The Porsche and the Plinth

25 August 2022

For the 1970 Car Show season, Giorgetto Giugiaro designed the ItalDesign Porsche Tapiro; ‘a crisply folded mid-engined double gull-wing doored (gull-wing doors for both the passenger compartment and the engine bay) exotic coupé based on a Volkswagen Porsche 914/6.

Prototypical metallic silver with a warm butterscotch leather-lined cabin adorned the Tapiro.

A Porsche S-specification 2.4-litre flat-six was fitted and allegedly good for 220 hp and a reported top speed of about 150mph.

Unveiled at the 1970 Turin Auto Show in Turin. The Tapiro then made its US première in 1971 at the 5th Annual Los Angeles Imported Automobile and Sports Car Show.

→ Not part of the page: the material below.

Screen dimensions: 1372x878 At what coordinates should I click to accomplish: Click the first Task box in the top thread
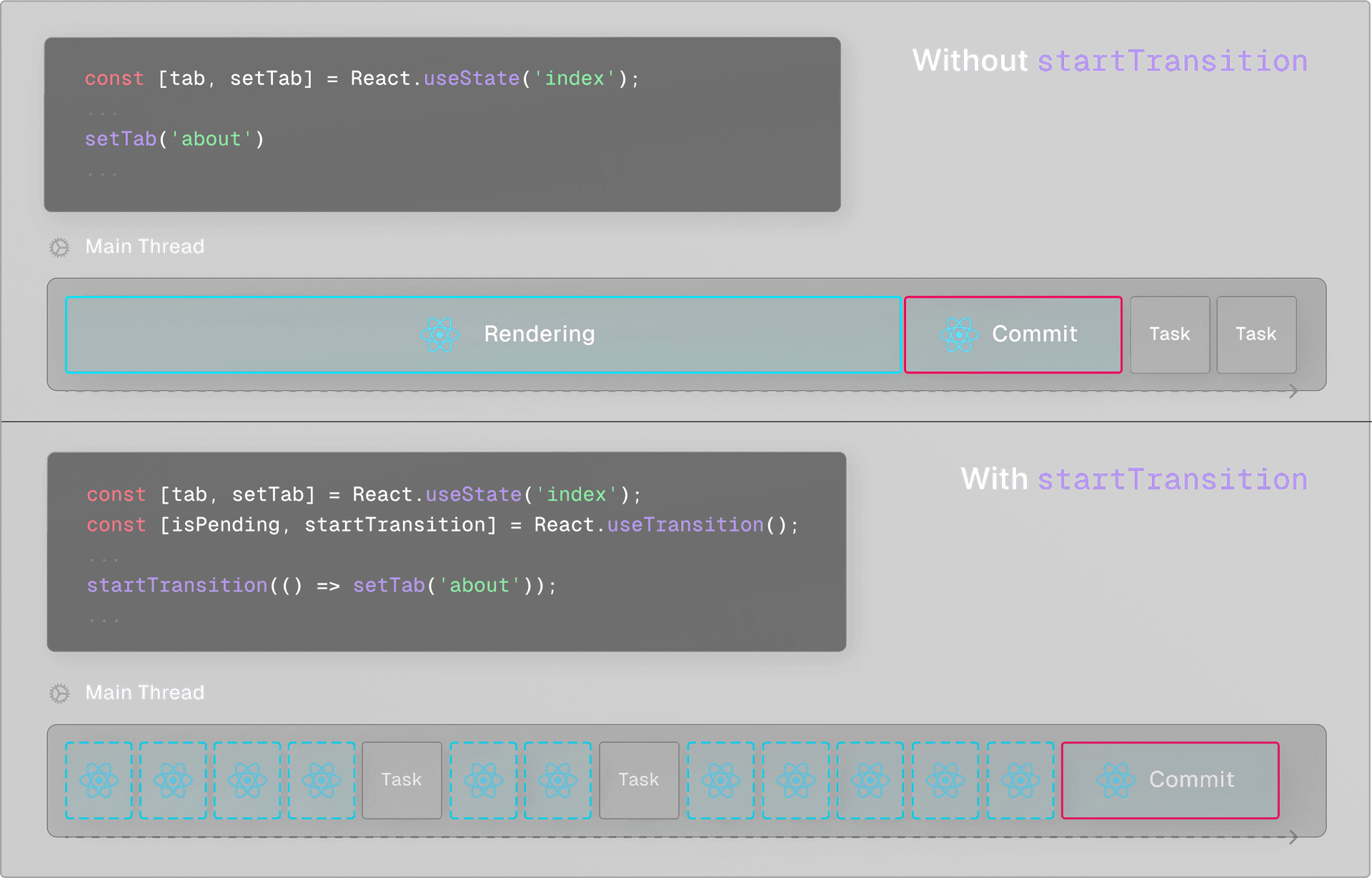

It was evident from the beginning that Porsche had no real intention to license or produce the Tapiro, so in 1972 the one-off Tapiro was sold off after completing its rounds during the 1970 and 71 Motor Show circuits.

Supposedly, a group of social activists who strongly objected to the Tapiro’s owner’s trade and labour relations policies set out to make their displeasure clear in the most dramatic of ways; they planted a bomb beneath the car. The car was irreparable. Fortunately, there is no record of injuries.

Some years later, Giorgetto Giugiaro and his son reacquired the badly burnt shell, mounted on a plinth and displayed in the garden of their ItalDesign headquarters in Torino.